I find it easier to be with dogs then with people. as long as their basic needs are met, they’re generally low maintenance and highly trustworthy. Also it’s easy for me to read “dog”.
When I was small we had a border collie cross and a wolfhound/shepherd “monstrosity” who looked after us when we played.
As an adult I owned and trained a dominant aggressive man biting Dalmatian named Xena – when she died they named a small planetoid after the television character and I put her collar inside my broken clock on the bookcase.
My husband was never seriously abusive while she was alive because she was like a land shark and had tried taking a few hands including his.

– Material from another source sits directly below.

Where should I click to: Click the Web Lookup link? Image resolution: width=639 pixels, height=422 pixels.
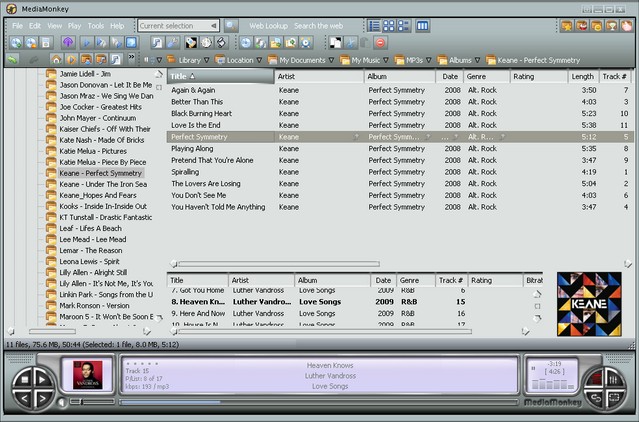[269, 25]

Molly was a tiny chihuahua/spaniel cross with no hair and terrible teeth who was being sold for crack and had been badly neglected. She was a riot. She understood Latin, Spanish, and possibly Cuban. I called her Maria. She had a cleft palate she needed to be close to me. I never really appreciated little dogs prior to Molly. If you insulted the pope she would get offended and snort and walk out of the room. She was very theatrical.
This dog we called Alex… I found her at the hospital. She had huge bloodclots on her hips that burst open and it was a fucking mess. Turns out she was scheduled for hip replacements and they hadn’t run X-rays? So maybe running away saved her. We had to cauterize her constantly and clean and pack the wounds, and I took her to a priest one day just because it seemed like the thing to do. She must have been meant to have been found by me. She brought new meaning to tough and pretty.after she was blessed she finally started to knit up, but she was part Rhodesian ridgeback and had delicate skin. Poor baby girl, you have idiots for humans. We found them afterwards and they took her but the house tasted like copper for months.
Now of course I have Da Vinci who takes commands in like five languages and understands crosswalk systems.
I am often left disappointed by myself and humans in general when I compare the species.